Rogers also knew how to survive on Hamilton's tough streets, which put others in awe of his ability to pull out of numerous scrapes with police.
"You can't help but like him. I idolized him," Bowman said. "He's got more street smarts than anyone I know."
It was a reputation Rogers built throughout his life.
He was born in 1962, a time when Hamilton was a bustling industrial center in Ohio, with paper mills, steel manufacturers and other businesses. The safe company that built the vault at Ft. Knox is located here, as was a thriving General Motors plant.
Rogers' father, Claude, worked as a pump operator at the Champion paper company to support his wife, Edna, and six children.
Friends and acquaintances describe the Rogers family as being of "Hamiltuckian" stock, a disparaging reference to the backwoods culture of Appalachia. They moved around Hamilton, eventually settling on Park Avenue, on the west side of town.

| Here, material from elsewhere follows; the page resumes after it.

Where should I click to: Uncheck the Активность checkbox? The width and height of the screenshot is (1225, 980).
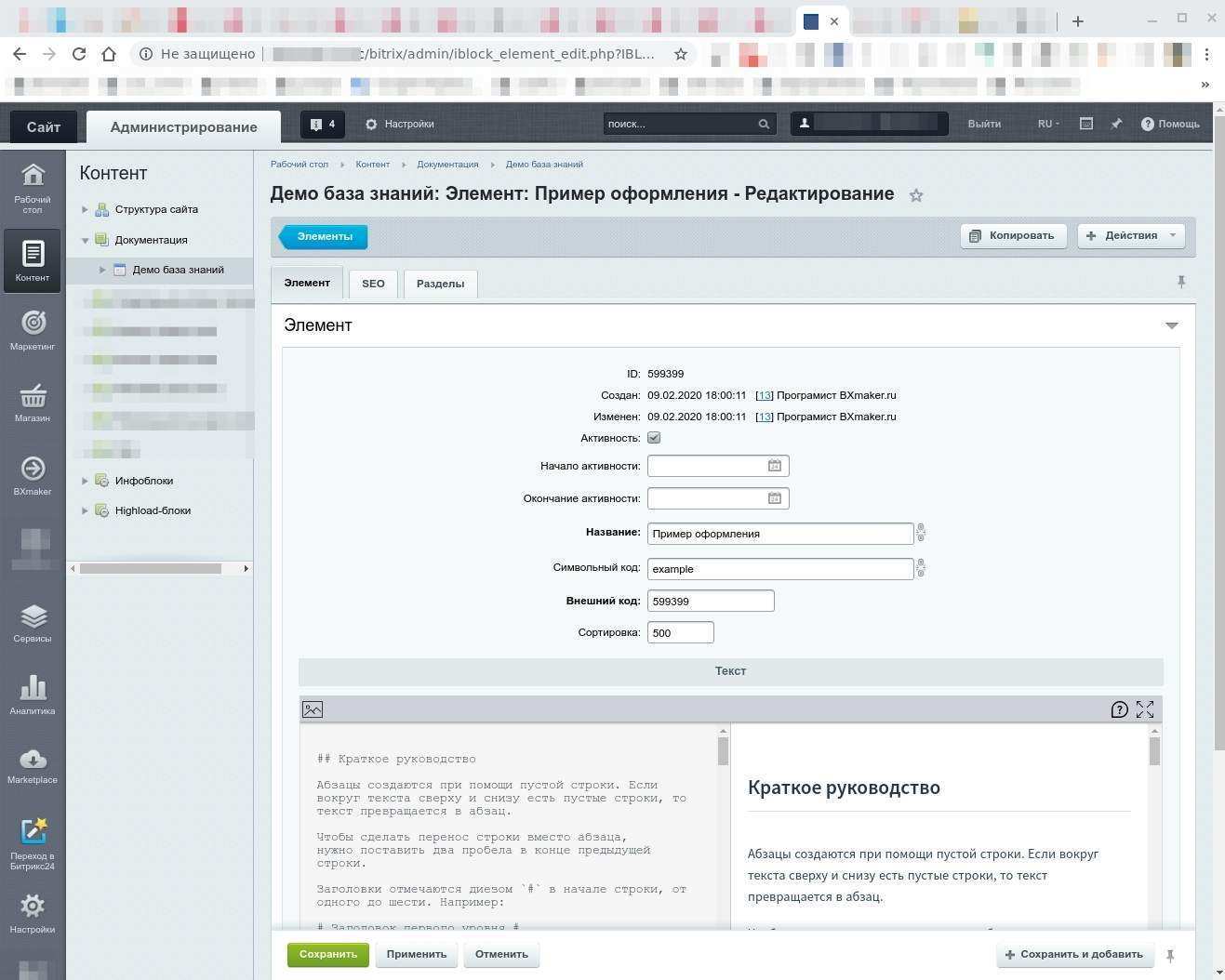(x=654, y=437)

Edna Mae Rogers, who maintains that her son is innocent, told the Cincinnati Enquirer that Rogers had a typical childhood. She said he developed a skin rash that stayed with him until adulthood after playing in puddles of toxic waste by a nearby chemical plant.
Before his 16th birthday, Rogers was expelled from Wilson Junior High. School records, which show no evidence of any distinction by Rogers in scholastics or athletics, give no reason for the expulsion.
Those who know him say that Rogers had already begun running afoul of the law, contributing to the rising crime rate within Hamilton, as manufacturing jobs took flight and an urban future that once seemed bright disappeared.
"He told me himself he'd probably been in every [youth detention facility] in Ohio when he was a kid," said one man who asked not to be identified.
Within months of his expulsion from school, Rogers got his girlfriend, 14-year-old Deborah Ann Nix, pregnant. Their son, Clinton, named after one of Rogers' brothers, was born in 1979.
The teen-age lovers married a year later. Rogers had his wife's nickname, Debi, tattooed across the knuckles of his right hand. A second son, Jonathan, arrived in 1981.
But around that time, Rogers, just 19, moved alone to Southern California for the first time, joined later by his brother Clinton and the two sons. Clinton brought the boys from Ohio, said a friend who knew the Rogers brothers in California.
The brothers lived in a wood-frame house in Pasadena with the children, who were cared for by baby-sitters while Glen worked at the Highland Press printing company and Clinton worked at a local bar.
Debi Rogers, a small, thin blond woman, eventually moved to California and lived with her husband in a Monrovia duplex, friends said. But court documents indicate that the marriage quickly became rocky again, as Debi began to fear her husband would physically harm her.